Bacaan yang Diberikan
————
Satu tahun dalam penanggalan baru itu dihitung sebanyak 365
seperempat hari dan Caesar menambahkan 67 hari pada tahun 45 SM sehingga tahun
46 SM dimulai pada 1 Januari. Caesar juga memerintahkan agar setiap empat
tahun, satu hari ditambahkan kepada bulan Februari, yang secara teoritis bisa
menghindari penyimpangan dalam kalender baru ini. Tidak lama sebelum Caesar
terbunuh di tahun 44 SM, dia mengubah nama bulan Quintilis dengan namanya,
yaitu Julius atau Juli. Kemudian, nama bulan Sextilis diganti dengan nama
pengganti Julius Caesar, Kaisar Augustus, menjadi bulan Agustus.
Saat ini, tahun baru 1 Januari telah dijadikan sebagai salah
satu hari suci umat Kristen. Namun kenyataannya, tahun baru sudah lama menjadi
tradisi sekuler yang menjadikannya sebagai hari libur umum nasional untuk semua
warga Dunia.
Pada
mulanya perayaan ini dirayakan baik oleh orang Yahudi yang dihitung sejak bulan
baru pada akhir September. Selanjutnya menurut kalender Julianus, tahun Romawi
dimulai pada tanggal 1 Januari. Paus Gregorius XIII mengubahnya menjadi 1
Januari pada tahun 1582 dan hingga kini seluruh dunia merayakannya pada tanggal
tersebut.
————
Data yang Diberikan

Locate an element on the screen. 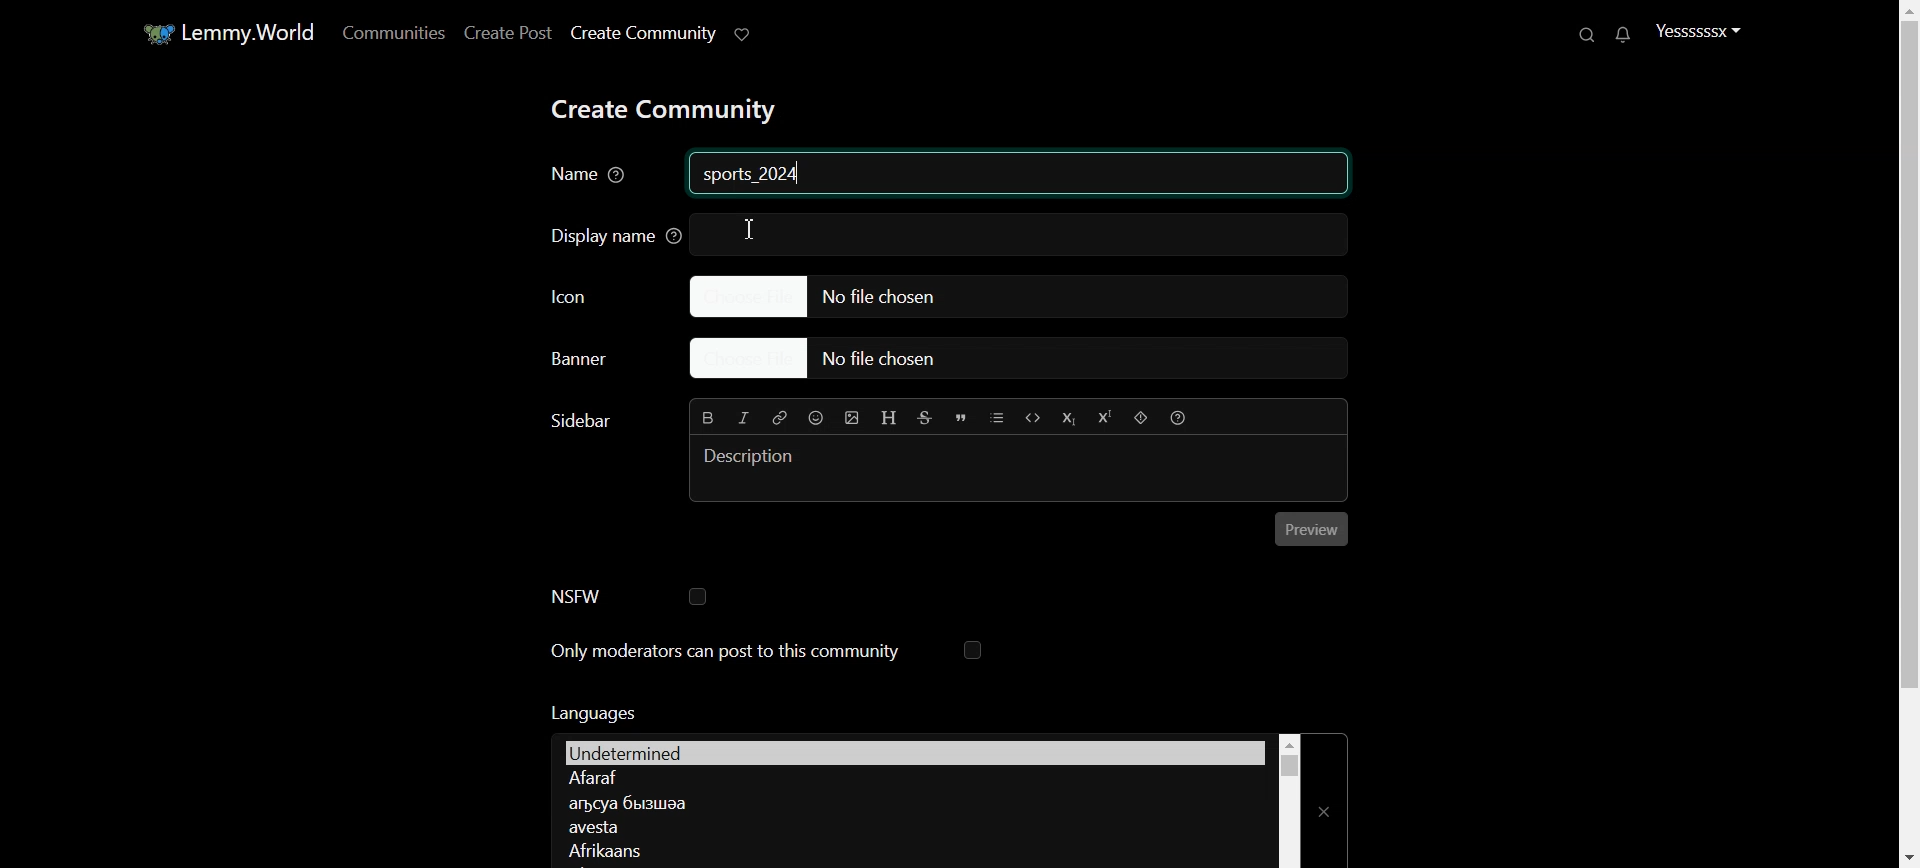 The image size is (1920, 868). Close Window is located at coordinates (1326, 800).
————
Tugas yang Dikerjakan
**A.** Tentukan apakah pernyataan berikut sesuai dengan bacaan tentang kalender Caesar. Jawab ya atau tidak untuk setiap pernyataan dan sertakan kutipan persis dari bacaan yang menjadi dasar jawaban.
(i) Caesar memerintahkan agar satu hari ditambahkan ke bulan Februari setiap empat tahun.
(ii) Bulan Sextilis diganti namanya menjadi bulan Juli.
(iii) Caesar terbunuh pada tahun 44 SM.
**B.** Pada bagian bacaan tentang kalender Caesar, mulai dari "Satu tahun dalam" sampai "menjadi bulan Agustus.", ganti "Februari" dengan "Maret", lalu tuliskan bagian itu selengkapnya.

Jawaban Tiap Tugas
**A.**
(i) Ya: "setiap empat tahun, satu hari ditambahkan kepada bulan Februari"
(ii) Tidak: "nama bulan Sextilis diganti dengan nama pengganti Julius Caesar, Kaisar Augustus, menjadi bulan Agustus"
(iii) Ya: "Caesar terbunuh di tahun 44 SM"

**B.**
Satu tahun dalam penanggalan baru itu dihitung sebanyak 365
seperempat hari dan Caesar menambahkan 67 hari pada tahun 45 SM sehingga tahun
46 SM dimulai pada 1 Januari. Caesar juga memerintahkan agar setiap empat
tahun, satu hari ditambahkan kepada bulan Maret, yang secara teoritis bisa
menghindari penyimpangan dalam kalender baru ini. Tidak lama sebelum Caesar
terbunuh di tahun 44 SM, dia mengubah nama bulan Quintilis dengan namanya,
yaitu Julius atau Juli. Kemudian, nama bulan Sextilis diganti dengan nama
pengganti Julius Caesar, Kaisar Augustus, menjadi bulan Agustus.